- **Set problem**: Reproduce every one of the lines below word for word.

- **Data excerpts**:
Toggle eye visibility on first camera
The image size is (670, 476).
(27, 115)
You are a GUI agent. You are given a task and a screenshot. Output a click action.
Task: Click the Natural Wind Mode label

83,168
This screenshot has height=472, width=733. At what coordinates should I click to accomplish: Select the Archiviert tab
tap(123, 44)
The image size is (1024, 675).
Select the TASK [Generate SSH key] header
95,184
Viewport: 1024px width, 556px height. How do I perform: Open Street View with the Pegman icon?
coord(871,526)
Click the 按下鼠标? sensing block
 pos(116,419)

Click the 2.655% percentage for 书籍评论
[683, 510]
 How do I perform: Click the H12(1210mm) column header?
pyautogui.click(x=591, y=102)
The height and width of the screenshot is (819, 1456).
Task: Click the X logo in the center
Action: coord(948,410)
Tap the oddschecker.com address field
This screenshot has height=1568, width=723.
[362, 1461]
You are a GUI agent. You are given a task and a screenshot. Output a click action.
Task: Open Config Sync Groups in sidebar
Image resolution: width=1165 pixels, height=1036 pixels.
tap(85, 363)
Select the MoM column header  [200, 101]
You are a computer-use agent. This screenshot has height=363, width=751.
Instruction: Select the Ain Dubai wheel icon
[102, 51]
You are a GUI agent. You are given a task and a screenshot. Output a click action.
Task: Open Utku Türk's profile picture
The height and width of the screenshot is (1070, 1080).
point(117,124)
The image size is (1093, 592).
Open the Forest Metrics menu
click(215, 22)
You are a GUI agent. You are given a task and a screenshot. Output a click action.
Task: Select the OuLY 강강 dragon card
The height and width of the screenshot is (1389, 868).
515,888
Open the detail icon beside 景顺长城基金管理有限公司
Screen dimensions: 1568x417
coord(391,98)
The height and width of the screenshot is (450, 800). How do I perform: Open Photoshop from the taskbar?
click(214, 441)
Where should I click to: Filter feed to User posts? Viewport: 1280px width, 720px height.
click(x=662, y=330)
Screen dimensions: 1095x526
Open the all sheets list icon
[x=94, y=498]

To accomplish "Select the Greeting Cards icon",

- **Right answer**:
Toggle eye visibility on first camera
The image size is (670, 476).
(27, 115)
You are a GUI agent. You are given a task and a screenshot. Output a click action.
Task: Click the Natural Wind Mode label

83,168
This screenshot has height=472, width=733. At what coordinates should I click to accomplish: Select the Archiviert tab
tap(123, 44)
The image size is (1024, 675).
Select the TASK [Generate SSH key] header
95,184
Viewport: 1024px width, 556px height. How do I perform: Open Street View with the Pegman icon?
coord(871,526)
Click the 按下鼠标? sensing block
 pos(116,419)

Click the 2.655% percentage for 书籍评论
[683, 510]
 How do I perform: Click the H12(1210mm) column header?
pyautogui.click(x=591, y=102)
The height and width of the screenshot is (819, 1456).
Task: Click the X logo in the center
Action: coord(948,410)
Tap the oddschecker.com address field
This screenshot has height=1568, width=723.
[362, 1461]
You are a GUI agent. You are given a task and a screenshot. Output a click action.
Task: Open Config Sync Groups in sidebar
Image resolution: width=1165 pixels, height=1036 pixels.
tap(85, 363)
Select the MoM column header  [200, 101]
You are a computer-use agent. This screenshot has height=363, width=751.
Instruction: Select the Ain Dubai wheel icon
[102, 51]
You are a GUI agent. You are given a task and a screenshot. Output a click action.
Task: Open Utku Türk's profile picture
The height and width of the screenshot is (1070, 1080).
point(117,124)
The image size is (1093, 592).
Open the Forest Metrics menu
click(215, 22)
You are a GUI agent. You are given a task and a screenshot. Output a click action.
Task: Select the OuLY 강강 dragon card
The height and width of the screenshot is (1389, 868).
515,888
Open the detail icon beside 景顺长城基金管理有限公司
Screen dimensions: 1568x417
coord(391,98)
The height and width of the screenshot is (450, 800). How do I perform: Open Photoshop from the taskbar?
click(214, 441)
Where should I click to: Filter feed to User posts? Viewport: 1280px width, 720px height.
click(x=662, y=330)
Screen dimensions: 1095x526
Open the all sheets list icon
[x=94, y=498]

To accomplish "Select the Greeting Cards icon",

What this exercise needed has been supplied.